» **Problem details**: Replace every "button" in the listing below with "control" and give the listing again with nothing else changed, leaving out the pictures.

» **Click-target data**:
* * *
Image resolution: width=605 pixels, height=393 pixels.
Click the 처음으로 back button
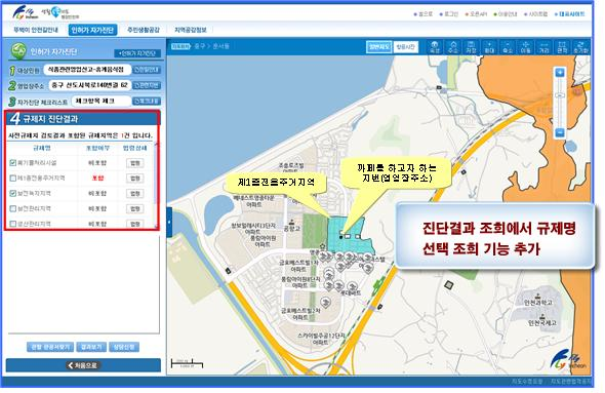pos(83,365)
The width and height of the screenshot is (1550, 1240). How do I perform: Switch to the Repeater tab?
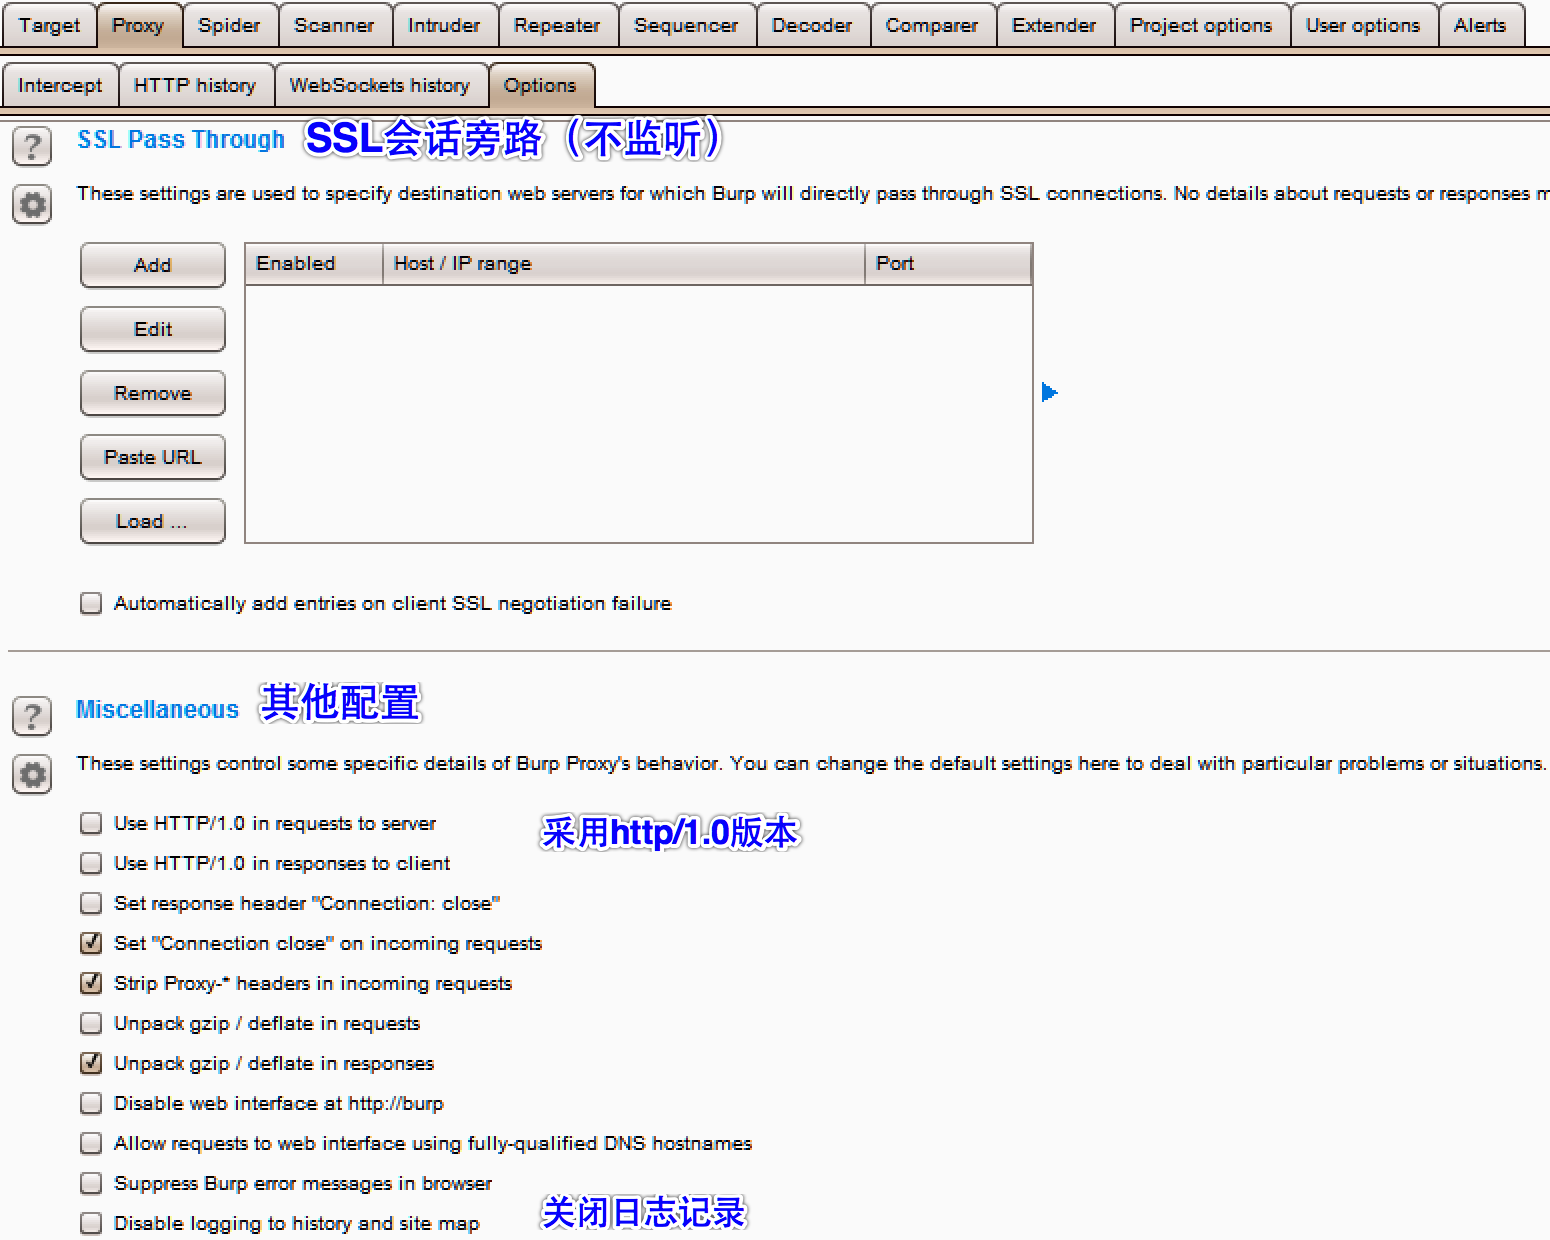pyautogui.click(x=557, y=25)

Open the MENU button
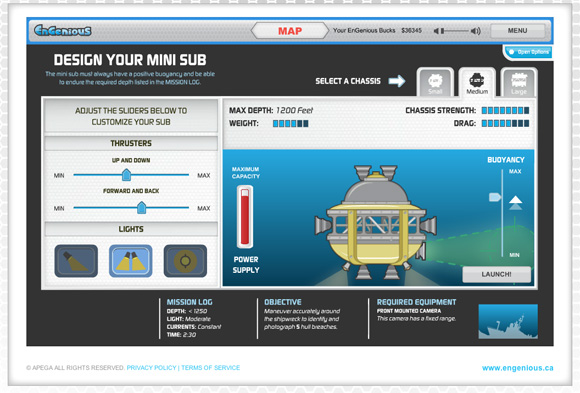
* * *
» **Result of the task**:
Image resolution: width=605 pixels, height=393 pixels.
Click the 처음으로 back control
pos(83,365)
The width and height of the screenshot is (1550, 1240). How do I perform: Switch to the Repeater tab?
pyautogui.click(x=557, y=25)

Open the MENU control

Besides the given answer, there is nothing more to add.